Using this z value, we can find the x value using the formula given in the previous post.

Hypergeometric Distribution

from scipy.stats import hypergeom

Q. Suppose 18 major computer companies operate in US and 12 are located in California’s Silicon Valley. If three computer companies are selected, what is the probability that one or more of selected companies are located in Silicon Valley?

Here, we can use hypergeomeric distribution. N is 18, n is 3, A is 12 and x is 1.

pval = hypergeom.sf(0,18,3,12)   #hypergeom.sf(x-1,N,n,A), sf=1-cdf
pval
#0.9754901960784306

Hence, there is 97.5% of chance that one or more of selected companies are located in Silicon Valley.

Q. A western city has 18 officers eligible for promotion. 11 of 18 are Hispanic. Suppose only 5 of the police officers are chosen for promotion. If the officers for promotion had been chosen by chance alone, what is the probability that one or fewer of the five police officers would have been Hispanic?

pval = hypergeom.cdf(1,18,5,11)
pval
#0.04738562091503275

Exponential Distribution

from scipy.stats import expon

Q. A manufacturing company has been involved in statistical quality control over several years. As part of the production process,parts are randomly selected and tested. From the records of these tests, it has been established that a defective part occurs in a pattern that is Poisson distributed on the average of 1.38 defects every 20 minutes during production runs. Use this information to determine the probability that less that 15 minutes will elapse between any two defects?

Here, time interval is 15/20=0.75 and mean is 1/1.38.

expon.cdf(0.75,(1/1.38))
#0.025043397119053856

So, there is only 2% chance that less that 15 minutes will elapse between any two defects.

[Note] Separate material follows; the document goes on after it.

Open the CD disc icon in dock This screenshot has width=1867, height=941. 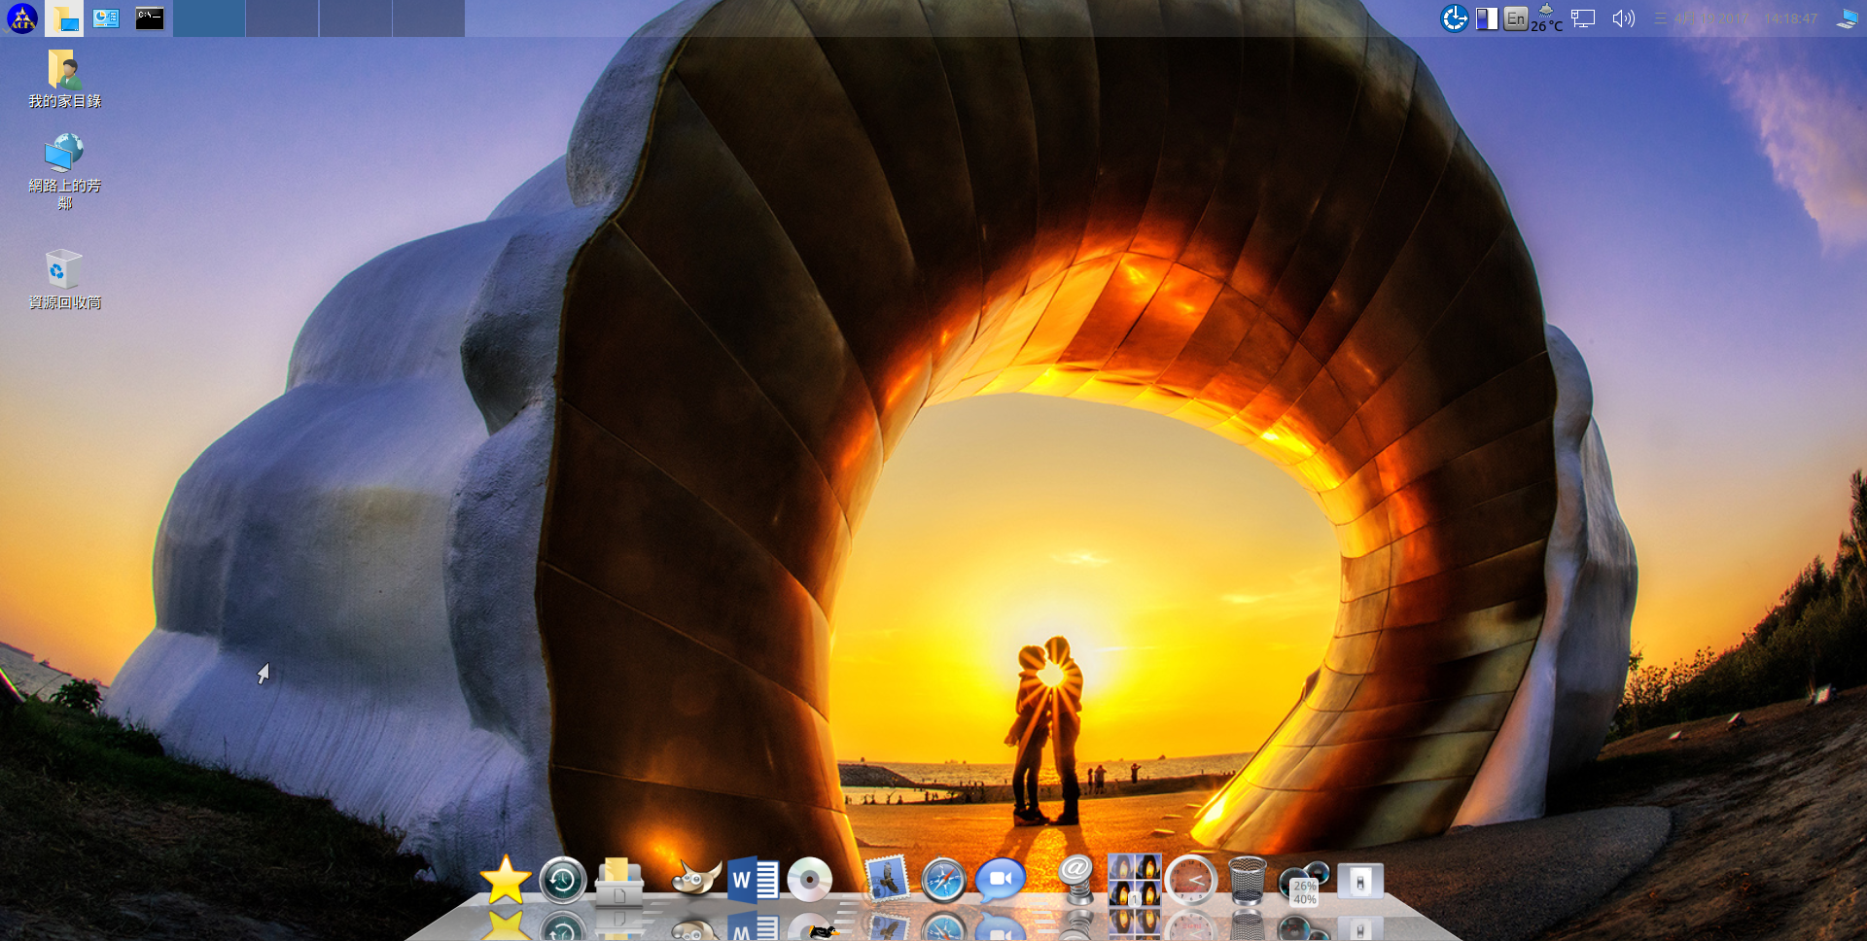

Sampling and Sampling Distributions

Descriptive statistics uses the data to provide descriptions of the population, either through numerical calculations or graphs or tables. Inferential statistics makes inferences and predictions about a population based on a sample of data taken from the population in question.

Random Sampling:

  • Every unit of the population has the same probability of being included in the sample.
  • A chance mechanism is used in the selection process.
  • Eliminates bias in the selection process
  • Also known as probability sampling

Non-random Sampling:

  • Every unit of the population does not have the same probability of being included in the sample.
  • Open the selection bias
  • Not appropriate data collection methods for most statistical methods
  • Also known as non-probability sampling

Random Sampling Techniques

  1. Simple Random Samples: Every object in the population has an equal chance of being selected. The objects are selected independently. Samples can be obtained from a table of random numbers or computer random number generators. A simple random sample is the ideal against which other sample methods are compared.
  2. Stratified Random Sample: The Population is divided into non-overlapping sub-populations called strata. A random sample is selected from each stratum. It has the potential for reducing sampling error. It is proportionate , ie, the percentage of these sample taken from each stratum is proportionate to the percentage that each stratum is within the population. Also, it is disproportionate — proportions of the strata within the sample are different than the proportions of the strata within the population.
  3. Systematic Sampling: It is convenient and relatively easy to administer. The population elements are an ordered sequence (at least, conceptually). The first sample element is selected randomly from the first k population elements. Thereafter, sample elements are selected at a constant interval, k, from the ordered sequence frame, where k=N/n, and N is population size and n is sample size.
  4. Cluster Sampling: Here, the population is divided into non-overlapping clusters or areas. Each cluster is a miniature of the population. A subset of the clusters is selected randomly for the sample. If the number of elements in the subset of clusters is larger than the desired value of n, these clusters may be subdivided to form a new set of clusters and subjected to a random selection process. The advantages are that it is more convenient for geographically dispersed populations, it reduces travel costs to contact sample elements, simplified administration of the survey and the unavailability of sampling frame prohibits using other random sampling methods. The disadvantages are that it is statistically less efficient when the cluster elements are similar and also, costs and problems of statistical analysis are greater than for simple random sampling.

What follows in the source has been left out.